The relationship between 6 collagenases (.alpha., .beta., .gamma., .delta., .epsilon. and .zeta.) was investigated. Chemical modification reactions established that all 6 enzymes contain essential carboxyl, tyrosine and lysine residues. Circular dichroism spectra of the peptide bond region show that the secondary structures of the collagenases are very similar. Ouchterlony double-immunodiffusion experiments carried out with antiserum prepared against .beta.-collagenase indicate that all 6 collagenases are cross-reactive. Reverse-phase high-pressure liquid chromatography elution profiles of tryptic digests of these collagenases and sodium dodecyl sulfate electrophoressis gels of the peptides formed on reaction with CnBr were obtained.

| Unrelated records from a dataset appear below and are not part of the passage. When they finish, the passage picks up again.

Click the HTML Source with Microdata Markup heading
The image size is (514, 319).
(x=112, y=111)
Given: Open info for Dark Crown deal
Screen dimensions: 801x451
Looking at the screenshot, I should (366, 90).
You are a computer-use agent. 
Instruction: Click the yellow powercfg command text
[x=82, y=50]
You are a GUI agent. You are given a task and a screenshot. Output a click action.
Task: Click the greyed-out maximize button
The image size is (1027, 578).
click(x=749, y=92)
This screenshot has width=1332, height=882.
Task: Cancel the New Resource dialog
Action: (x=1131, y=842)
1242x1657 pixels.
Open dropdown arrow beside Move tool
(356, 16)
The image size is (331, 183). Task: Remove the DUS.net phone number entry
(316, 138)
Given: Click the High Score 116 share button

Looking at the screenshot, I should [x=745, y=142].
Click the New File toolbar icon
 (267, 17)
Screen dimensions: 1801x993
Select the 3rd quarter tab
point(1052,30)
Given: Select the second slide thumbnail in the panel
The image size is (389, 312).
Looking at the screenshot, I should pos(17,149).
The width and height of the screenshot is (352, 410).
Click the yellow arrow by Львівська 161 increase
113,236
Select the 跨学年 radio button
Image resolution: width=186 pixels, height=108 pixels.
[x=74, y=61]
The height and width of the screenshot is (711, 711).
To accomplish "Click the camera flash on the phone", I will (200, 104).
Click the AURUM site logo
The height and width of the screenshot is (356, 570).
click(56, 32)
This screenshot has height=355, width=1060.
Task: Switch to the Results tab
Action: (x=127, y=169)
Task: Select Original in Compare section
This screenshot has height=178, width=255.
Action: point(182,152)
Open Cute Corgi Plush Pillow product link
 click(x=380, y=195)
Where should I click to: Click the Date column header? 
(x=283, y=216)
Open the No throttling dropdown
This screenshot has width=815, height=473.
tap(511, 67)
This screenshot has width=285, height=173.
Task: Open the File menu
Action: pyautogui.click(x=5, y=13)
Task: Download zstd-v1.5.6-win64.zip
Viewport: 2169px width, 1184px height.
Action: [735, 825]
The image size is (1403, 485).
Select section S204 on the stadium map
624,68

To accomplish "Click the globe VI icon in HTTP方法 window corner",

Apparently, class I collagenases have extensive sequence homology with each other and the class II collagenases have extensive sequence homology with each other, but the enyzmes in the 2 classes have substantially different sequences. .beta.-Collagenase probably consists of domains than have homologous amino acid sequences, which may have arisen by full or partial intragenic gene duplication. This may account for the unusually high MW of this and the other collagenases. On the basis of the similarities between the collagenases in the 2 classes, 1 class apparently evolved from the other by gene duplication followed by independent evolution by point mutations to yield enzymes with different substrate specificities.